Firmware release level information and firmware updates can be downloaded from the following link: https://techsupport.services.ibm.com/server/mdownload//download.html

You can see both the platform and system firmware levels with the lscfg -vp|grep -p " ROM" command, as in the following example:

lscfg -vp|grep -p " ROM"

     ...lines omitted...
 
     System Firmware:
        ROM Level (alterable).......M2P030828
        Version.....................RS6K
        System Info Specific.(YL)...U0.1-P1/Y1
      Physical Location: U0.1-P1/Y1

      SPCN firmware:
        ROM Level (alterable).......0000CMD02252
        Version.....................RS6K
        System Info Specific.(YL)...U0.1-P1/Y3
      Physical Location: U0.1-P1/Y3

      SPCN firmware:
        ROM Level (alterable).......0000CMD02252
        Version.....................RS6K
        System Info Specific.(YL)...U0.2-P1/Y3
      Physical Location: U0.2-P1/Y3

      Platform Firmware:
        ROM Level (alterable).......MM030829
        Version.....................RS6K
        System Info Specific.(YL)...U0.1-P1/Y2
      Physical Location: U0.1-P1/Y2

Adapter performance guidelines

User payload data rates can be obtained by sockets-based programs for applications that are streaming data over a TCP connection. For example, one program doingsend( )calls and the receiver doing recv( ) calls. The rates are a function of the network bit rate, MTU size (frame size), physical level overhead, like Inter-Frame gap and preamble bits, data link headers, and TCP/IP headers and assume a Gigahertz speed CPU. These rates are best case numbers for a single LAN, and may be lower if going through routers or additional network hops or remote links.

Single direction (simplex) TCP Streaming rates are rates that can be seen by a workload like FTP sending data from machine A to machine B in a memory to memory test. See The ftp Command in Analyzing Network Performance. Note that full duplex media performs slightly better than half duplex media because the TCP acks can flow back without contending for the same wire that the data packets are flowing on.

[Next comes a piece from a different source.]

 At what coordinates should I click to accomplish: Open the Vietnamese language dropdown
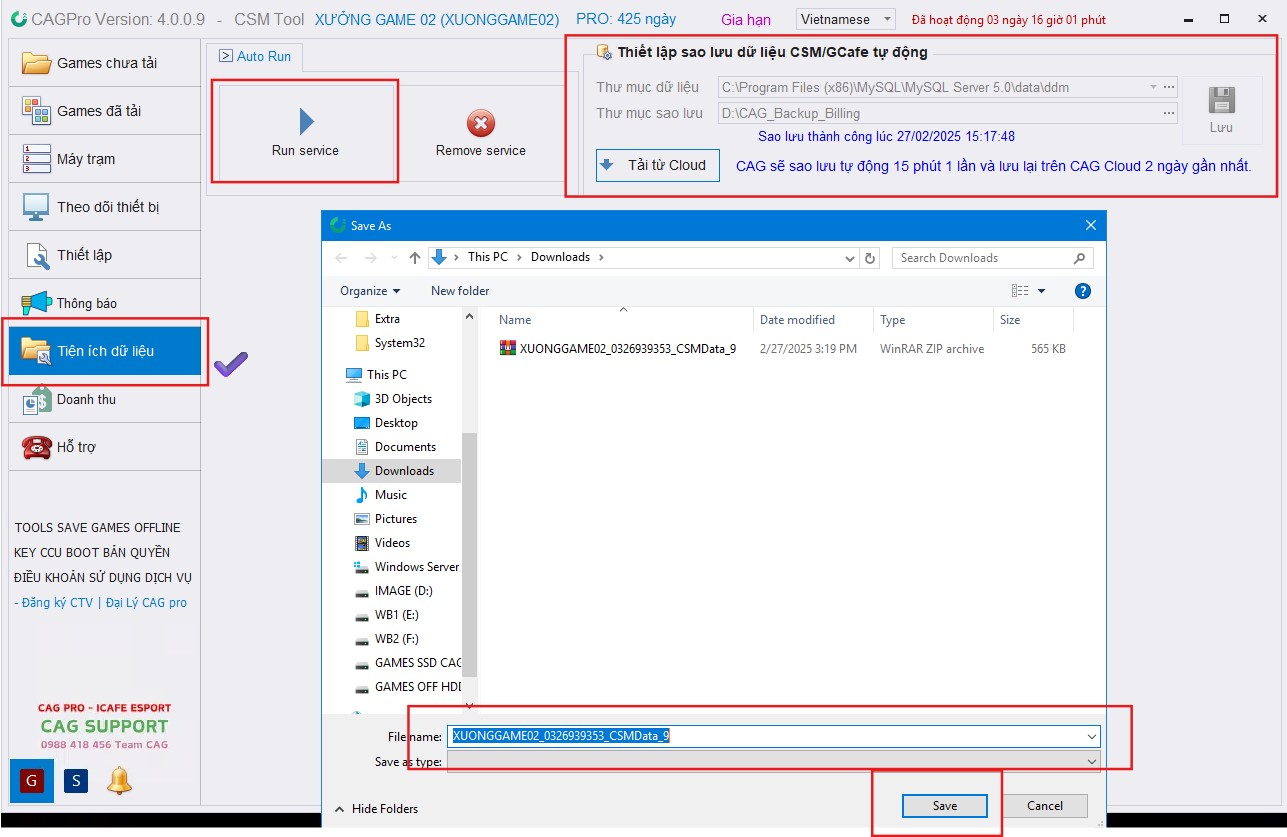(846, 19)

The following table lists maximum possible network payload speeds and the single direction (simplex) TCP streaming rates:

Note:
In the following tables, the Raw bit Rate value is the physical media bit rate and does not reflect physical media overheads like Inter-Frame gaps, preamble bits, cell overhead (for ATM), data link headers and trailers. These all reduce the effective usable bit rate of the wire.
Network type Raw bit Rate (Mbits) Payload Rate (Mbits) Payload Rate (MB)
10 Mbit Ethernet, Half Duplex 10 6 0.7
10 Mbit Ethernet, Full Duplex 10 (20 Mbit full duplex) 9.48 1.13
100 Mbit Ethernet, Half Duplex 100 62 7.3
100 Mbit Ethernet, Full Duplex 100 (200 Mbit full duplex) 94.8 11.3
1000 Mbit Ethernet, Full Duplex, MTU 1500 1000 (2000 Mbit full duplex) 948 113.0
1000 Mbit Ethernet, Full Duplex, MTU 9000 1000 (2000 Mbit full duplex) 989 117.9
FDDI, MTU 4352 (default) 100 92 11.0
ATM 155, MTU 1500 155 125 14.9
ATM 155, MTU 9180 (default) 155 133 15.9
ATM 622, MTU 1500 622 364 43.4
ATM 622, MTU 9180 (default) 622 534 63.6

Two direction (duplex) TCP streaming workloads have data streaming in both directions. For example, running the ftp command from machine A to machine B and another instance of the ftp command from machine B to A concurrently. These types of workloads take advantage of full duplex media that can send and receive data concurrently. Some media, like FDDI or Ethernet in Half Duplex mode, can not send and receive data concurrently and will not perform well when running duplex workloads. Duplex workloads do not scale to twice the rate of a simplex workload because the TCP ack packets coming back from the receiver now have to compete with data packets flowing in the same direction. The following table lists the two direction (duplex) TCP streaming rates:

Network type Raw bit Rate (Mbits) Payload Rate (Mbits) Payload Rate (MB)
10 Mbit Ethernet, Half Duplex 10 5.8 0.7
10 Mbit Ethernet, Full Duplex 10 (20 Mbit full duplex) 18 2.2
100 Mbit Ethernet, Half Duplex 100 58 7.0
100 Mbit Ethernet, Full Duplex 100 (200 Mbit full duplex) 177 21.1
1000 Mbit Ethernet, Full Duplex, MTU 1500 1000 (2000 Mbit full duplex) 1470 (1660 peak) 175 (198 peak)
1000 Mbit Ethernet, Full Duplex, MTU 9000 1000 (2000 Mbit full duplex) 1680 (1938 peak) 200 (231 peak)
FDDI, MTU 4352 (default) 100 97 11.6
ATM 155, MTU 1500 155 (310 Mbit full duplex) 180 21.5
ATM 155, MTU 9180 (default) 155 (310 Mbit full duplex) 236 28.2
ATM 622, MTU 1500 622 (1244 Mbit full duplex) 476 56.7
ATM 622, MTU 9180 (default) 622 (1244 Mbit full duplex) 884 105
Notes:
  1. Peak numbers represent best case throughput with multiple TCP sessions running in each direction. Other rates are for single TCP sessions.
  2. 1000 Mbit Ethernet (Gigabit Ethernet) duplex rates are for PCI-X adapters in PCI-X slots. Performance is slower on duplex workloads for PCI adapters or PCI-X adapters in PCI slots.
  3. Data rates are for TCP/IP using IPV4. Adapters with a MTU size of 4096 and larger have the RFC1323 option enabled.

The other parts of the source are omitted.